But “Because I Love You” isn’t charming enough for me to consider it a good song. It’s too boring. The piano melody is sleepy and sentimental. Stevie’s vocal is controlled and vulnerable, and he clearly wants to sound like Smokey Robinson, but he never gets anywhere close. Stevie’s narrator promises “to be a light, to be your guide” — more evidence for my thesis that we’re supposed to be listening to God here — but there’s no tension in it, nothing beyond simple garden-variety devotion. “Because I Love You” has no real personality. The song isn’t unpleasant, exactly, but it evaporates while I’m still listening to it.
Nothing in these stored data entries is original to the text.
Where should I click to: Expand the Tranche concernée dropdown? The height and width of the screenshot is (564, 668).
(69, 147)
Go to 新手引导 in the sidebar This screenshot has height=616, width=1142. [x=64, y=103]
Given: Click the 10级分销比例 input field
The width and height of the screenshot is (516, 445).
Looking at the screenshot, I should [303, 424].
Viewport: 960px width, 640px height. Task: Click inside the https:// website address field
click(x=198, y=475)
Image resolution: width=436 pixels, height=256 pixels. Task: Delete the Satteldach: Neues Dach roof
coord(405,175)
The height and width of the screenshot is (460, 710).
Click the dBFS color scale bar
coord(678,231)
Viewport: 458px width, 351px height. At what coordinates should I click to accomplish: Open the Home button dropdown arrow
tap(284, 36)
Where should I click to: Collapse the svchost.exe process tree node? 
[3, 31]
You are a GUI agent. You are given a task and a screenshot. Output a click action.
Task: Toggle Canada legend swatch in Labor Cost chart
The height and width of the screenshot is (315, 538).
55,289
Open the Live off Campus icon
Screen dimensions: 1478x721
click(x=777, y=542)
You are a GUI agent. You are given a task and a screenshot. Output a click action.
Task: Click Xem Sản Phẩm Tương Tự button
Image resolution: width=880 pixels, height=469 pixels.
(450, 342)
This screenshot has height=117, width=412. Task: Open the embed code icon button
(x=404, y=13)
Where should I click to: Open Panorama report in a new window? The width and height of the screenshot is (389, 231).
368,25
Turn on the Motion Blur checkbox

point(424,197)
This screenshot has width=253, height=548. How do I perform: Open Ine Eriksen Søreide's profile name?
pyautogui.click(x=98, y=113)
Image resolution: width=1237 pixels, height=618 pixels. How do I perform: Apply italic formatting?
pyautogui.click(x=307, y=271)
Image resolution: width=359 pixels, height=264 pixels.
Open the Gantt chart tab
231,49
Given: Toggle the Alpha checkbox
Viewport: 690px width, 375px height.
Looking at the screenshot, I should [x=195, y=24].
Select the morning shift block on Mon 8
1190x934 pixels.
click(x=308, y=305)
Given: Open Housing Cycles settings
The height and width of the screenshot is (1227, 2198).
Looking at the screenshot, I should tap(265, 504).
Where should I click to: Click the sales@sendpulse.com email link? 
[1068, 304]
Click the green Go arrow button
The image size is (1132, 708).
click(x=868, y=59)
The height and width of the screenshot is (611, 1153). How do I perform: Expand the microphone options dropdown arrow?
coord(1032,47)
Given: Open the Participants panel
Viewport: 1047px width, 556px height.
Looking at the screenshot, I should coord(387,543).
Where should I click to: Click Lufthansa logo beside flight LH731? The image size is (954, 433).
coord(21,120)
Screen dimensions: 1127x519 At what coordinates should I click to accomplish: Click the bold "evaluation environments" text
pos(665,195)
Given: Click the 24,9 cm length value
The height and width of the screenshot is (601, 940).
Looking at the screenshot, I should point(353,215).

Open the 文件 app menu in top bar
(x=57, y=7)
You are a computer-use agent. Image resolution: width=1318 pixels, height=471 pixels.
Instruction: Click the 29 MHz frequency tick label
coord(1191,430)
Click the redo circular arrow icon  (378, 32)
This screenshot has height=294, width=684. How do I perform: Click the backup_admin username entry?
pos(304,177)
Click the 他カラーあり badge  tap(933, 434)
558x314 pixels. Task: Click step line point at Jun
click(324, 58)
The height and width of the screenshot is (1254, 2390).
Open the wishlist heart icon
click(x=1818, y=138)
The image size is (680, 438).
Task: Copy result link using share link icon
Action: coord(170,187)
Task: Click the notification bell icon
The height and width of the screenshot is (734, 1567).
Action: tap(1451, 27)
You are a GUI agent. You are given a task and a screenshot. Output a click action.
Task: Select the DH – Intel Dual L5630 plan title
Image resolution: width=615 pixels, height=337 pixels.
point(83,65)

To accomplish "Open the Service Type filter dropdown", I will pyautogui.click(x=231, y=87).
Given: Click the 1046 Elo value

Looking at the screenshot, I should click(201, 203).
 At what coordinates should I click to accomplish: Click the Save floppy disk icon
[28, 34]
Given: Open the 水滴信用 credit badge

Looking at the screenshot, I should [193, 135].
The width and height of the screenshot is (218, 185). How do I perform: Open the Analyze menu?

Even the video is a slog. It’s just Stevie mooning around a grand piano, looking all sincere, and he doesn’t even have that great mustache that he had in his earlier videos.


“Because I Love You” turned out to be Stevie B’s only top-10 hit. Stevie followed “Because I Love You” with a similarly bland ballad called “I’ll Be By Your Side,” which reached #12. The album Love And Emotion went gold, just like the two before it, but it didn’t do any better than that. After Love And Emotion, Stevie moved from LMR to Epic, but his 1992 album Healing didn’t chart. Stevie did score a couple of charting singles with his 1994 indie album Funky Melody, but he hasn’t been on the Hot 100 since 1995, when his ballad “Dream About You” reached #29.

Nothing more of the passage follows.